Trend Path: The Trend Path, utilizing an up arrow, down arrow or equal symbol, represents the level of recent movement of a particular threat. Up arrows represent an increase, down arrows represent a decline and the equal symbol represent no change to a threat's recent movement.
% Impact (Last 7 Days): This demonstrates a 7-day period change in the frequency of a malware threat infecting PCs. The percentage impact correlates directly to the current Trend Path to determine a rise or decline in the percentage.
| Threat Level: | 9/10 |
|---|---|
| Infected PCs: | 28 |
| First Seen: | December 11, 2013 |
|---|---|
| Last Seen: | September 3, 2022 |
| OS(es) Affected: | Windows |
Trojan.Oshidor is a file encryption Trojan that specializes in modifying files to make them unusable, with the overall purpose of extracting a ransom from the PC user to restore your files to normal. Since Trojan.Oshidor only targets a small subset of overall file types, making backups of important documentation is the easiest way to thwart Trojan.Oshidor's attacks, but even if you pay Trojan.Oshidor's ransom, there's no guarantee that criminals will give you the associated decryption key. Malware experts would recommend deleting Trojan.Oshidor, like any high-level PC threat, with a robust anti-malware program before attempting any of several ways of recovering any affected documents.

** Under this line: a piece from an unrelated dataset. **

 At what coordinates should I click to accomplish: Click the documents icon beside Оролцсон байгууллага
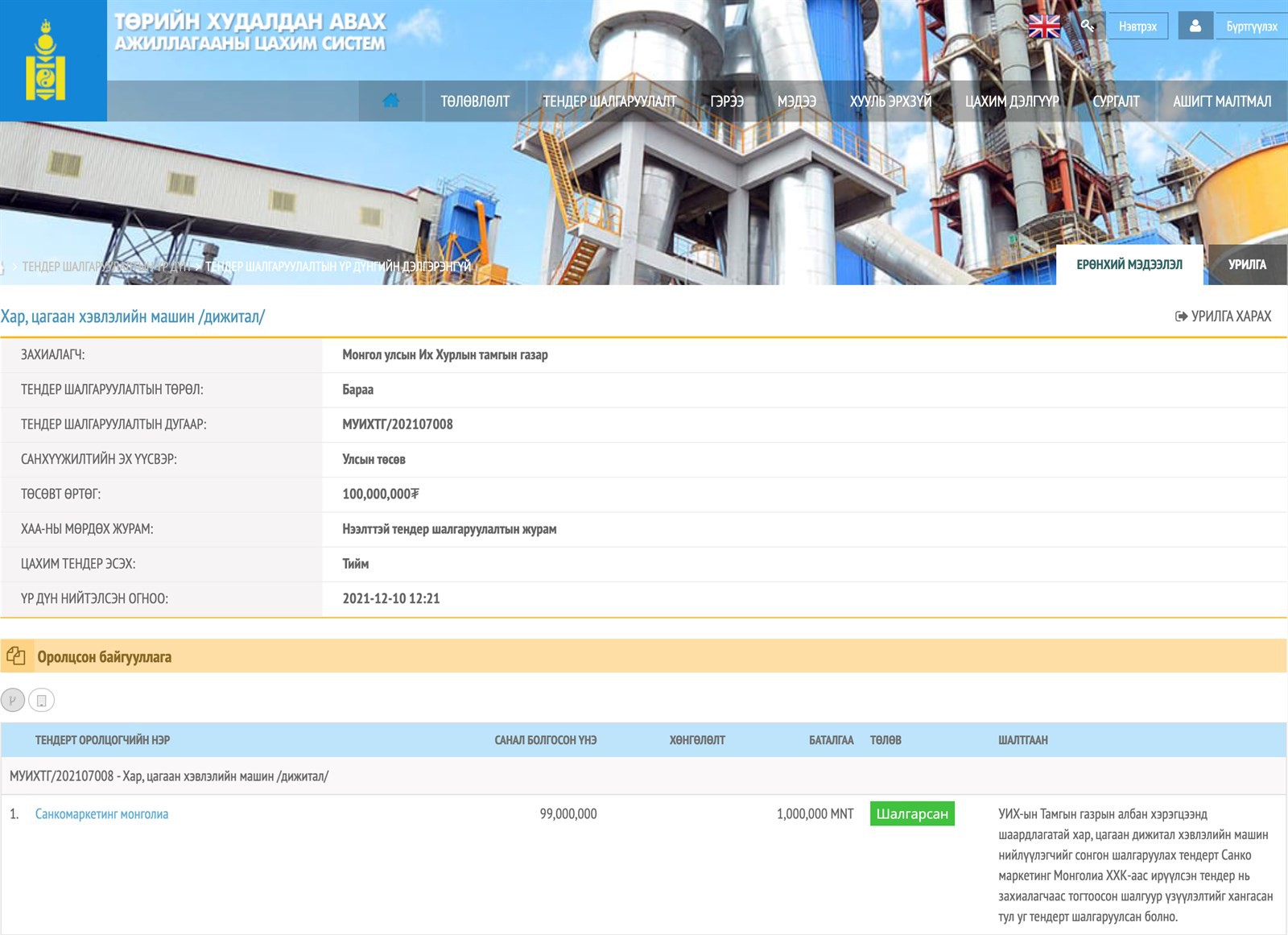pyautogui.click(x=16, y=656)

The Trojan that's an Office Worker's Nightmare
Trojan.Oshidor has joined the ranks of the few ransomware-based Trojans that can back up their threats with file-encrypting attacks, alongside such threats as Trojan.Ransomcrypt.E, 'FBI System Failure' Ransomware and 'Everything On Your Computer Has Been Fully Encrypted' Ransomware. Identified in late November of 2013, Trojan.Oshidor has a primary purpose of blocking your access to major document files, and a secondary purpose of forcing you to pay money before Trojan.Oshidor (in theory) gives you the password to reverse its encryption attack. However, this encryption attack doesn't do any permanent damage to the affected files and should be reversible with the assistance of good freeware decryption utilities. Malware experts emphasize that many of these utilities are provided by various PC security companies for this exact purpose.

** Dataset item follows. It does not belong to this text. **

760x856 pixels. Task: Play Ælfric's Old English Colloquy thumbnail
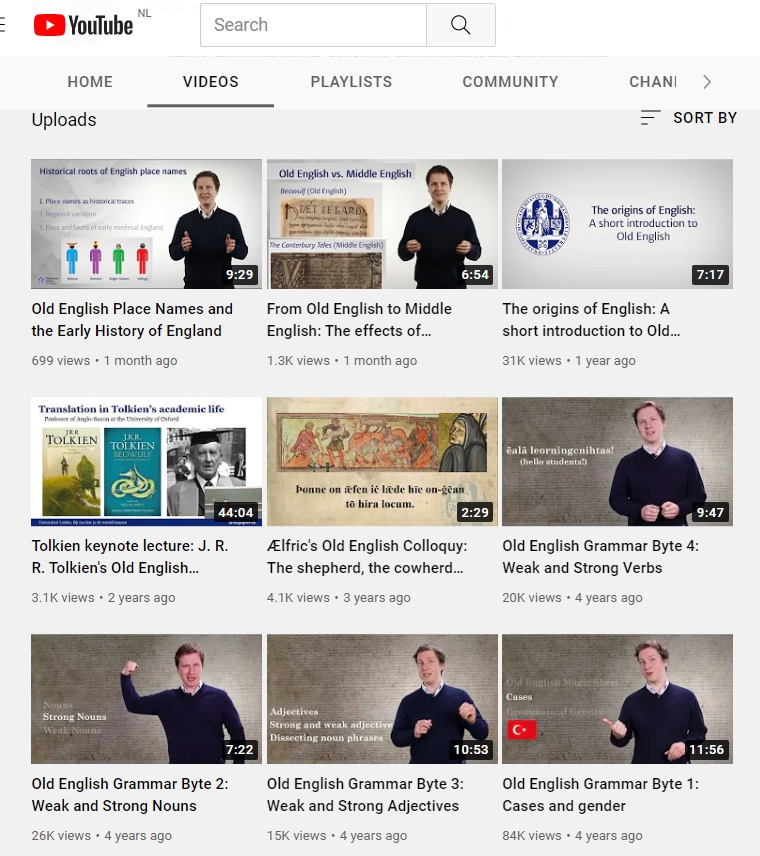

File types affected by Trojan.Oshidor attacks include Notepad's TXT, Word's DOC, Adobe's PDF, Powerpoint's PPT and Oracle's Java JS, among others. JPG files also are targeted, although most other image file types don't appear to be of interest to Trojan.Oshidor. The original files actually are deleted by Trojan.Oshidor after Trojan.Oshidor creates encrypted copies, thus ensuring that its victims can't ignore the encrypted files and recover the original content easily. Because many of these files types are of particular relevance to business systems, malware researchers suspect that Trojan.Oshidor is being distributed in targeted attacks against office employee PCs. However, Trojan.Oshidor is just as able to compromise a Windows computer that's used for casual purposes.
After this fairly substantial attack, the rest of Trojan.Oshidor's payload is comparatively minor. Trojan.Oshidor loads a pop-up requesting money for the decryption password, and also will automatically terminate some Windows programs, such as the Registry Editor and Task Manager. So far, Trojan.Oshidor doesn't appear to target anti-malware products, which is an oversight that works in your favor.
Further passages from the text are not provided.